Tech companies will be allowed to freely use copyrighted material to train artificial intelligence models unless creative professionals and companies opt out of the process, under UK government proposals.
The proposed changes are seeking to resolve a standoff between AI firms and creatives. Sir Paul McCartney has warned the technology “could just take over” without new laws.
A government consultation is proposing an exception to UK copyright law – which prevents use of someone’s work without permission – that will allow companies such as Google and the ChatGPT developer OpenAI to train their models on copyrighted content. However, it will also allow writers, artists and composers to “reserve their rights”, which involves declaring that they do not want their work to be used in an AI training process – or to demand a licence fee to do so.
Chris Bryant MP, the data protection minister, said the proposal was a “win win” for two sides that have been at loggerheads over a new copyright regime.
“We’re absolutely clear that this is about giving greater control in a difficult and complex set of circumstances to creators and rights holders, and we intend it to lead to more licensing of content, which is potentially a new revenue stream for creators,” he said.
The British composer Ed Newton-Rex, a key figure in the campaign by creative professionals for a fair deal, told the Guardian in October that opt-out schemes were “totally unfair” for creators. Newton-Rex has organised a statement signed by more than 37,000 creative professionals, including the Radiohead singer Thom Yorke and the actor Julianne Moore, that says unlicensed use of creative work for AI model training is a “major, unjust” threat to creators’ livelihoods.
The consultation also raises the prospect of AI developers being required to outline what content they have used to train their models, which would give rights-holders a better grasp of when and how their content has been used. The government said the new measures would have to be accessible and effective before being adopted, or else they will not be introduced.
“These measures would be fundamental to the effectiveness of any exception, and we would not introduce an exception without them,” said the Department for Science, Innovation and Technology.

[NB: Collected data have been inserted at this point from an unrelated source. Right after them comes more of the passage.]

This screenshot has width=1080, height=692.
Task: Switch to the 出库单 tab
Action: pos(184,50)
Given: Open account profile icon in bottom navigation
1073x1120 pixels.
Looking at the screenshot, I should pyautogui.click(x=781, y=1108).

Whether the new regime covers models already being deployed in the market, such as the models being deployed in ChatGPT and Google’s Gemini, is also an issue on which the government is seeking views.

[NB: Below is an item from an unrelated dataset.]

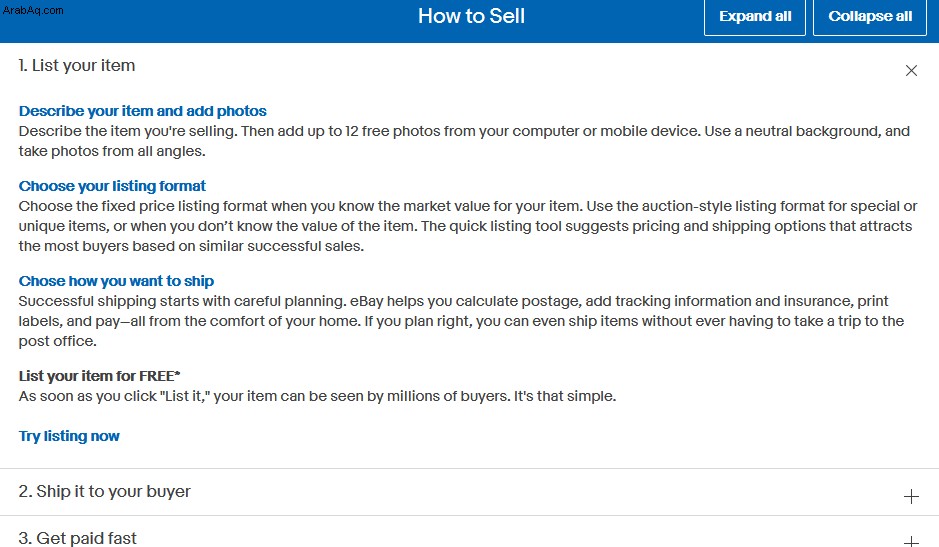Image resolution: width=939 pixels, height=547 pixels.
Task: Click the word 'eBay' in shipping paragraph
Action: [x=366, y=301]
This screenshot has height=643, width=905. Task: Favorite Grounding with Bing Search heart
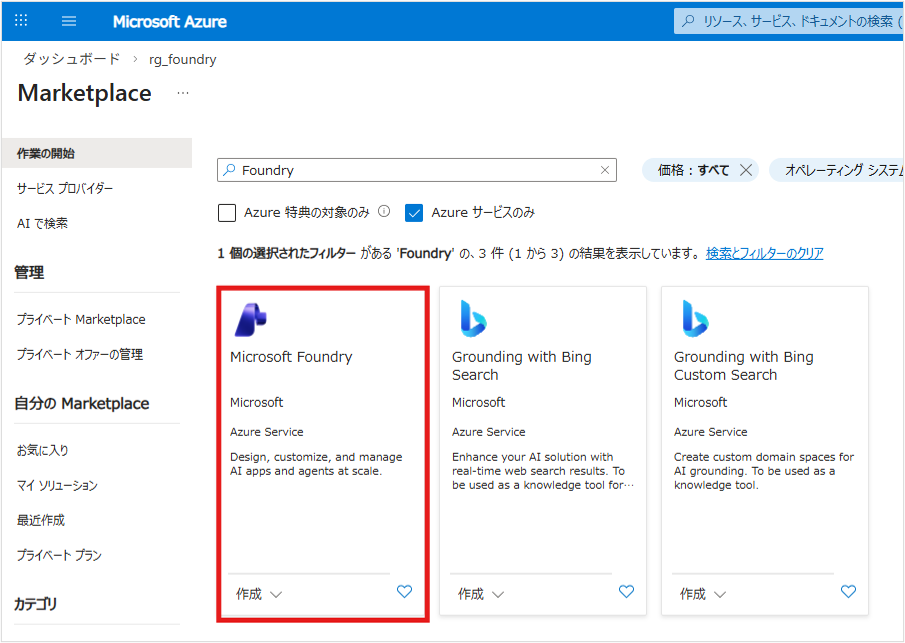coord(626,592)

The consultation will seek views on whether there is a need for a US-style “right of personality” that will protect celebrities from having their voice or likeness replicated by AI without permission. The Hollywood actor Scarlett Johansson clashed with OpenAI last year when it previewed a voice assistant that sounded very similar to her own distinctive speech. OpenAI paused the feature after users noted its similarity to Johansson’s voice.